Acquisition
Anite Group PLC
03 November 2006
For immediate release 3 November 2006
Anite Group plc
Acquisition of Elektrobit's Wireless Network Test Business
Anite Group plc ('Anite', the 'Company' or the 'Group') announces that it has
agreed to acquire from Elektrobit Group plc ('Elektrobit') its Nemo Network Test
business unit, comprising the entire issued share capital of each of Nemo
Technologies Ltd. and Elektrobit Group Pte. Ltd. and certain other related
assets ('Nemo') (the 'Proposed Acquisition'). Nemo is a leading Finnish-based,
global provider of specialist systems and software for mobile phone network
testing.
Highlights of the Proposed Acquisition
• Consideration of €85 million (£57 million(1)) payable in cash upon
completion, subject to certain post-completion adjustments, with up to an
additional €12 million (£8 million (1)) payable in cash upon the achievement of
certain financial performance targets in the year to 31 December 2007.

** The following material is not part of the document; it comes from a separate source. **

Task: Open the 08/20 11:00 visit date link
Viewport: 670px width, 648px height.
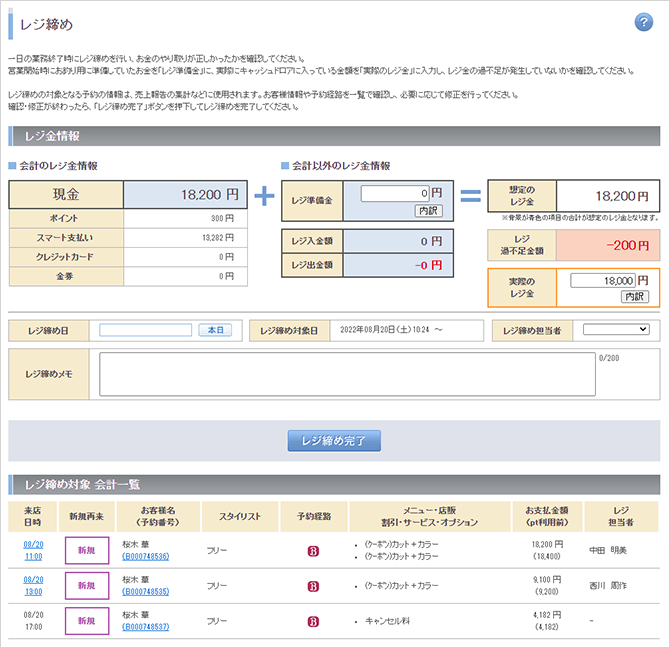Action: [33, 550]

• Represents an exciting opportunity to strengthen the Group's
Telecoms business. In particular, the directors of Anite (the 'Directors')

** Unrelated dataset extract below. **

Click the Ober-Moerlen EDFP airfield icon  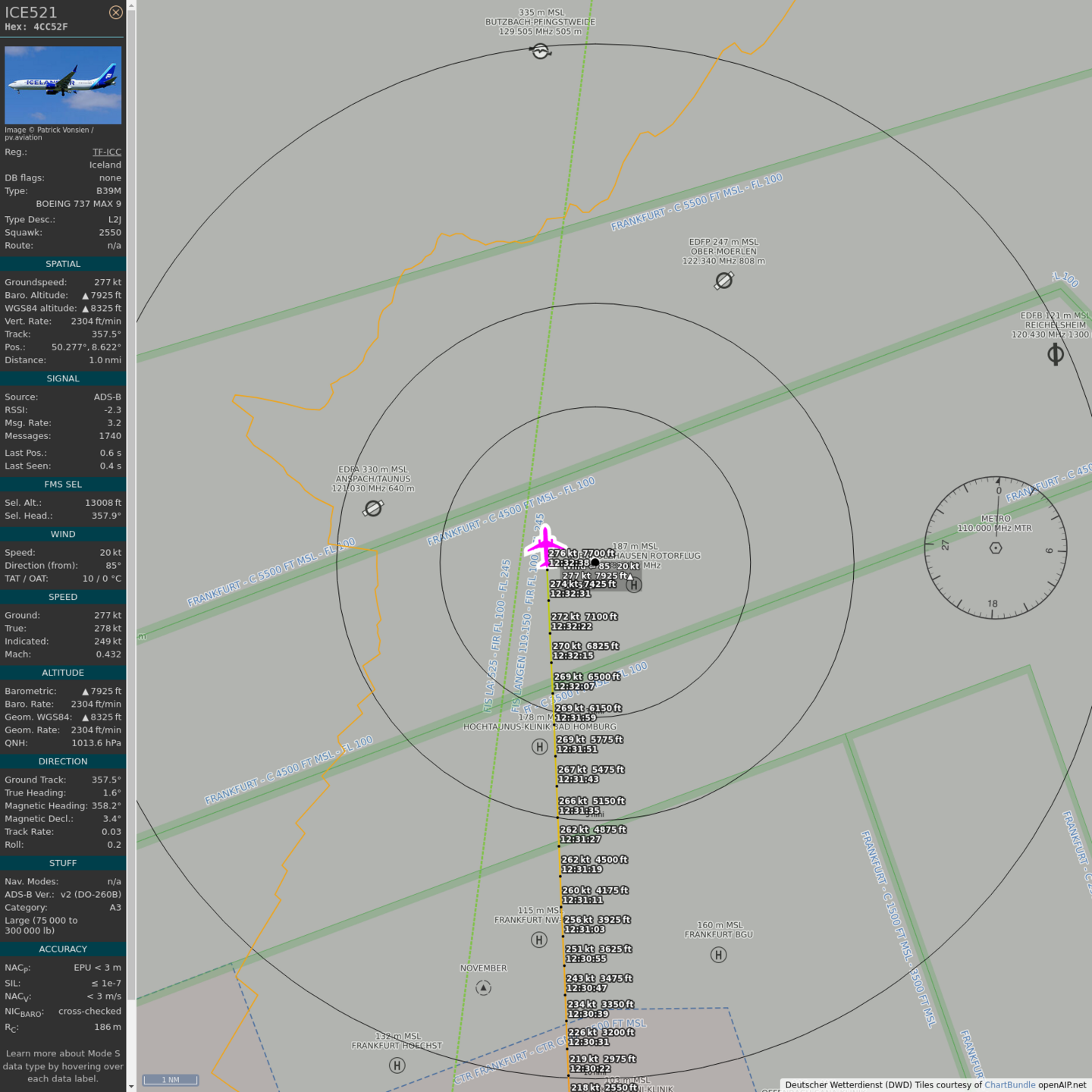(724, 281)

believe that the enlarged Telecoms business will benefit from:
- extended product offering, adding network testing to Anite's current
focus on handset testing;
- attractive portfolio of proven revenue-generating products together with
exciting new developments in the pipeline;
- greater access to a large and expanding market driven by rollout of new
wireless technologies including 3G and its
evolutions;
- further investment in our most successful market;
- valuable complementary relationships with key wireless operators and
extended geographical coverage; and
- R&D benefits to arise through shared knowledge and customer/supplier
relationships.
• Nemo has more than doubled its sales and operating profits over the
last three years with strong margins.
• Expected to materially enhance adjusted earnings per share (before
amortisation of intangible assets and exceptional items) in the first full year
of ownership(2).
• To be funded from renegotiated banking facilities provided by Lloyds
TSB, comprising loans of up to a maximum amount of £90 million, including a
revolving credit facility.
• Due to the relative size of the Proposed Acquisition it is
conditional on the approval of Anite's shareholders, and a circular will be
posted to shareholders in due course.
Commenting on the Proposed Acquisition, Steve Rowley, Anite's Chief Executive
said:
'The transformation of Anite continues with the acquisition of Nemo.
It builds on our already strong global position in wireless testing and firmly
puts Telecoms at the heart of the Company.'
Enquiries
For further information, please contact: www.anite.com
Anite Group plc 01753 804000
Steve Rowley, Chief Executive
UBS Investment Bank 020 7568 2207
Sean Bennett, Executive Director
Smithfield 020 7360 4900
Reg Hoare/Sara Musgrave
UBS Investment Bank is acting as financial adviser to Anite.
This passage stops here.